• _EXERCISE AIM_
Copy every entry exactly.

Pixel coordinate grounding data
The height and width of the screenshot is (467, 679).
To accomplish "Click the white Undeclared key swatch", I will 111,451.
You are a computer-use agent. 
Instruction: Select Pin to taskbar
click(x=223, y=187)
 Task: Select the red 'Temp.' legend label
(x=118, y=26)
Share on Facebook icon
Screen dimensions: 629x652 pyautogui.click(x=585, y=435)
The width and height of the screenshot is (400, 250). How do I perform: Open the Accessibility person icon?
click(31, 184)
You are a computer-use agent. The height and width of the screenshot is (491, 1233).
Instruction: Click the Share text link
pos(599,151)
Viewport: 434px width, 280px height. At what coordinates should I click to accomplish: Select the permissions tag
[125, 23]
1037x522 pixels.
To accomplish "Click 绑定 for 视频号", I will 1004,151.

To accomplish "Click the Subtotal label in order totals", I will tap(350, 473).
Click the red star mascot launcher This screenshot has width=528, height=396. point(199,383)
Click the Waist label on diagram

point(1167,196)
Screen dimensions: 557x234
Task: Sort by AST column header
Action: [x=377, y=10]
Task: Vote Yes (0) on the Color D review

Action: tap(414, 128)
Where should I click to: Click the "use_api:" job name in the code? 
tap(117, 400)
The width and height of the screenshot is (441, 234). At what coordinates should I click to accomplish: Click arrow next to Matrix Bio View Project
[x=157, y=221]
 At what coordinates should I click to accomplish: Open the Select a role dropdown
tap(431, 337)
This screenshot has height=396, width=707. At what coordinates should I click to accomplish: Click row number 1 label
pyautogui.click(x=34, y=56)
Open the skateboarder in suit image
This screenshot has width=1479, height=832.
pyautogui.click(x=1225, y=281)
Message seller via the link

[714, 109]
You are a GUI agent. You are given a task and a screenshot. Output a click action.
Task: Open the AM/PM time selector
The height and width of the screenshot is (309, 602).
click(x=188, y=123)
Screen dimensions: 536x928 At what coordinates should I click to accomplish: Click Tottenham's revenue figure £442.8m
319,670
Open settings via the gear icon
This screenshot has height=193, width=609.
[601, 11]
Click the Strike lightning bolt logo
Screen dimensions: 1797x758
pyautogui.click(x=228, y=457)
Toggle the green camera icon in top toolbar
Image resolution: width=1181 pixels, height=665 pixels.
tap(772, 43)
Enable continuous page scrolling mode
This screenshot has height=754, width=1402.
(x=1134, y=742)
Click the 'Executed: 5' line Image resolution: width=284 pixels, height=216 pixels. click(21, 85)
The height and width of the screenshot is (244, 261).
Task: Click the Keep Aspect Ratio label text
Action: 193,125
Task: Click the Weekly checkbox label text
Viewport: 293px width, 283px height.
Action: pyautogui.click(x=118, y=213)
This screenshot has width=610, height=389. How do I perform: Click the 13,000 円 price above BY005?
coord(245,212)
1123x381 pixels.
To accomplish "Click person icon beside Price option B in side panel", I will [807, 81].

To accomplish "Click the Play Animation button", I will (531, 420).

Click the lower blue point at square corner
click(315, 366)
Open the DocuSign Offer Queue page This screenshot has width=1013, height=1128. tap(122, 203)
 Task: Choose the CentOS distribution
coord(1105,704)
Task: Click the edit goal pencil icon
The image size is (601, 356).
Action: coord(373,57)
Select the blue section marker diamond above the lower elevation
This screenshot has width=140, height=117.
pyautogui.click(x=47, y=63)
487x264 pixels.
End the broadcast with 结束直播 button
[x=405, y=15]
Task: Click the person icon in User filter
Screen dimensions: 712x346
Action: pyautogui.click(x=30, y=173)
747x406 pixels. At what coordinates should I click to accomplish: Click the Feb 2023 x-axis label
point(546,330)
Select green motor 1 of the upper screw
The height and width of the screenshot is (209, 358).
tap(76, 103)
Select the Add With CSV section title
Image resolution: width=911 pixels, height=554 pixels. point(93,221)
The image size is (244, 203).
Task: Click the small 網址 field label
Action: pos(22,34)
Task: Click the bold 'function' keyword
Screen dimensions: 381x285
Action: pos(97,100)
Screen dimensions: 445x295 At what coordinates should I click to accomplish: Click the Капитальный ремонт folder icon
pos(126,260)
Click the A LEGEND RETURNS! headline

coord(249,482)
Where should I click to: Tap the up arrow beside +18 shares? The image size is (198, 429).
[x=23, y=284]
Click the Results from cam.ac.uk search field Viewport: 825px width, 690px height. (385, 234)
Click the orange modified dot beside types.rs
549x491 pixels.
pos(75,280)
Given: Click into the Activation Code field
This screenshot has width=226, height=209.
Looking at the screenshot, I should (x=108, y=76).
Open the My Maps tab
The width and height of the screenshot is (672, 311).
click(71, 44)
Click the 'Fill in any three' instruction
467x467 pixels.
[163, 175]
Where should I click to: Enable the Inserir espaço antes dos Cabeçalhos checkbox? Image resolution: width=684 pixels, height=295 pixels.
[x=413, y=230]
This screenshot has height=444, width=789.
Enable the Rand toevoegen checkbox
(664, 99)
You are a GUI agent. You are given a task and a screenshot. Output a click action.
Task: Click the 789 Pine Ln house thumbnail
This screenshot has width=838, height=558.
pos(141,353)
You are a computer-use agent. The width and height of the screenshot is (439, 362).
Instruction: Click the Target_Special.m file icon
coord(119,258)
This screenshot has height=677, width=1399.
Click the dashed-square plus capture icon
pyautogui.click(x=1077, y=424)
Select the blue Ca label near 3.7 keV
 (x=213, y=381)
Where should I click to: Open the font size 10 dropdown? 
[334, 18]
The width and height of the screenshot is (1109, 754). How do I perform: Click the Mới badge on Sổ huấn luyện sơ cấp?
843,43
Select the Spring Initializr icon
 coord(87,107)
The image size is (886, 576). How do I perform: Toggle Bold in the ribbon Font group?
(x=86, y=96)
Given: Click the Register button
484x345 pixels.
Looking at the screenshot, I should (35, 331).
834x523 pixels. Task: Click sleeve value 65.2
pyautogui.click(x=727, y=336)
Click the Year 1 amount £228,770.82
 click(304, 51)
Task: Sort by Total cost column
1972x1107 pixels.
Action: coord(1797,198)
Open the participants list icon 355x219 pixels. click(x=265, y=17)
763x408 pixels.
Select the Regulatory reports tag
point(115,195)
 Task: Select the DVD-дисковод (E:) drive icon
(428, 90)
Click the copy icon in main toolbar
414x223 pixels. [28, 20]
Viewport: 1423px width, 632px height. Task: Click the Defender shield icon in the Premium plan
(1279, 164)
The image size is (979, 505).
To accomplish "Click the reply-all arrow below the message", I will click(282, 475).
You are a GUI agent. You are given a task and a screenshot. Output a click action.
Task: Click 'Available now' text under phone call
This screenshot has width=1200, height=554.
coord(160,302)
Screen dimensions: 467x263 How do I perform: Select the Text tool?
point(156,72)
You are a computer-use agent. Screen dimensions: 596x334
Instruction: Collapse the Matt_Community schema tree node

• _OUTPUT BELOW_
The height and width of the screenshot is (467, 679).
To accomplish "Click the white Undeclared key swatch", I will 111,451.
You are a computer-use agent. 
Instruction: Select Pin to taskbar
click(x=223, y=187)
 Task: Select the red 'Temp.' legend label
(x=118, y=26)
Share on Facebook icon
Screen dimensions: 629x652 pyautogui.click(x=585, y=435)
The width and height of the screenshot is (400, 250). How do I perform: Open the Accessibility person icon?
click(31, 184)
You are a computer-use agent. The height and width of the screenshot is (491, 1233).
Instruction: Click the Share text link
pos(599,151)
Viewport: 434px width, 280px height. At what coordinates should I click to accomplish: Select the permissions tag
[125, 23]
1037x522 pixels.
To accomplish "Click 绑定 for 视频号", I will 1004,151.

To accomplish "Click the Subtotal label in order totals", I will tap(350, 473).
Click the red star mascot launcher This screenshot has width=528, height=396. point(199,383)
Click the Waist label on diagram

point(1167,196)
Screen dimensions: 557x234
Task: Sort by AST column header
Action: [x=377, y=10]
Task: Vote Yes (0) on the Color D review

Action: tap(414, 128)
Where should I click to: Click the "use_api:" job name in the code? 
tap(117, 400)
The width and height of the screenshot is (441, 234). At what coordinates should I click to accomplish: Click arrow next to Matrix Bio View Project
[x=157, y=221]
 At what coordinates should I click to accomplish: Open the Select a role dropdown
tap(431, 337)
This screenshot has height=396, width=707. At what coordinates should I click to accomplish: Click row number 1 label
pyautogui.click(x=34, y=56)
Open the skateboarder in suit image
This screenshot has width=1479, height=832.
pyautogui.click(x=1225, y=281)
Message seller via the link

[714, 109]
You are a GUI agent. You are given a task and a screenshot. Output a click action.
Task: Open the AM/PM time selector
The height and width of the screenshot is (309, 602).
click(x=188, y=123)
Screen dimensions: 536x928 At what coordinates should I click to accomplish: Click Tottenham's revenue figure £442.8m
319,670
Open settings via the gear icon
This screenshot has height=193, width=609.
[601, 11]
Click the Strike lightning bolt logo
Screen dimensions: 1797x758
pyautogui.click(x=228, y=457)
Toggle the green camera icon in top toolbar
Image resolution: width=1181 pixels, height=665 pixels.
tap(772, 43)
Enable continuous page scrolling mode
This screenshot has height=754, width=1402.
(x=1134, y=742)
Click the 'Executed: 5' line Image resolution: width=284 pixels, height=216 pixels. click(21, 85)
The height and width of the screenshot is (244, 261).
Task: Click the Keep Aspect Ratio label text
Action: 193,125
Task: Click the Weekly checkbox label text
Viewport: 293px width, 283px height.
Action: pyautogui.click(x=118, y=213)
This screenshot has width=610, height=389. How do I perform: Click the 13,000 円 price above BY005?
coord(245,212)
1123x381 pixels.
To accomplish "Click person icon beside Price option B in side panel", I will [807, 81].

To accomplish "Click the Play Animation button", I will (531, 420).

Click the lower blue point at square corner
click(315, 366)
Open the DocuSign Offer Queue page This screenshot has width=1013, height=1128. tap(122, 203)
 Task: Choose the CentOS distribution
coord(1105,704)
Task: Click the edit goal pencil icon
The image size is (601, 356).
Action: coord(373,57)
Select the blue section marker diamond above the lower elevation
This screenshot has width=140, height=117.
pyautogui.click(x=47, y=63)
487x264 pixels.
End the broadcast with 结束直播 button
[x=405, y=15]
Task: Click the person icon in User filter
Screen dimensions: 712x346
Action: pyautogui.click(x=30, y=173)
747x406 pixels. At what coordinates should I click to accomplish: Click the Feb 2023 x-axis label
point(546,330)
Select green motor 1 of the upper screw
The height and width of the screenshot is (209, 358).
tap(76, 103)
Select the Add With CSV section title
Image resolution: width=911 pixels, height=554 pixels. point(93,221)
The image size is (244, 203).
Task: Click the small 網址 field label
Action: pos(22,34)
Task: Click the bold 'function' keyword
Screen dimensions: 381x285
Action: pos(97,100)
Screen dimensions: 445x295 At what coordinates should I click to accomplish: Click the Капитальный ремонт folder icon
pos(126,260)
Click the A LEGEND RETURNS! headline

coord(249,482)
Where should I click to: Tap the up arrow beside +18 shares? The image size is (198, 429).
[x=23, y=284]
Click the Results from cam.ac.uk search field Viewport: 825px width, 690px height. (385, 234)
Click the orange modified dot beside types.rs
549x491 pixels.
pos(75,280)
Given: Click into the Activation Code field
This screenshot has width=226, height=209.
Looking at the screenshot, I should (x=108, y=76).
Open the My Maps tab
The width and height of the screenshot is (672, 311).
click(71, 44)
Click the 'Fill in any three' instruction
467x467 pixels.
[163, 175]
Where should I click to: Enable the Inserir espaço antes dos Cabeçalhos checkbox? Image resolution: width=684 pixels, height=295 pixels.
[x=413, y=230]
This screenshot has height=444, width=789.
Enable the Rand toevoegen checkbox
(664, 99)
You are a GUI agent. You are given a task and a screenshot. Output a click action.
Task: Click the 789 Pine Ln house thumbnail
This screenshot has width=838, height=558.
pos(141,353)
You are a computer-use agent. The width and height of the screenshot is (439, 362).
Instruction: Click the Target_Special.m file icon
coord(119,258)
This screenshot has height=677, width=1399.
Click the dashed-square plus capture icon
pyautogui.click(x=1077, y=424)
Select the blue Ca label near 3.7 keV
 (x=213, y=381)
Where should I click to: Open the font size 10 dropdown? 
[334, 18]
The width and height of the screenshot is (1109, 754). How do I perform: Click the Mới badge on Sổ huấn luyện sơ cấp?
843,43
Select the Spring Initializr icon
 coord(87,107)
The image size is (886, 576). How do I perform: Toggle Bold in the ribbon Font group?
(x=86, y=96)
Given: Click the Register button
484x345 pixels.
Looking at the screenshot, I should (35, 331).
834x523 pixels. Task: Click sleeve value 65.2
pyautogui.click(x=727, y=336)
Click the Year 1 amount £228,770.82
 click(304, 51)
Task: Sort by Total cost column
1972x1107 pixels.
Action: coord(1797,198)
Open the participants list icon 355x219 pixels. click(x=265, y=17)
763x408 pixels.
Select the Regulatory reports tag
point(115,195)
 Task: Select the DVD-дисковод (E:) drive icon
(428, 90)
Click the copy icon in main toolbar
414x223 pixels. [28, 20]
Viewport: 1423px width, 632px height. Task: Click the Defender shield icon in the Premium plan
(1279, 164)
The image size is (979, 505).
To accomplish "Click the reply-all arrow below the message", I will click(282, 475).
You are a GUI agent. You are given a task and a screenshot. Output a click action.
Task: Click 'Available now' text under phone call
This screenshot has width=1200, height=554.
coord(160,302)
Screen dimensions: 467x263 How do I perform: Select the Text tool?
point(156,72)
You are a computer-use agent. Screen dimensions: 596x334
Instruction: Collapse the Matt_Community schema tree node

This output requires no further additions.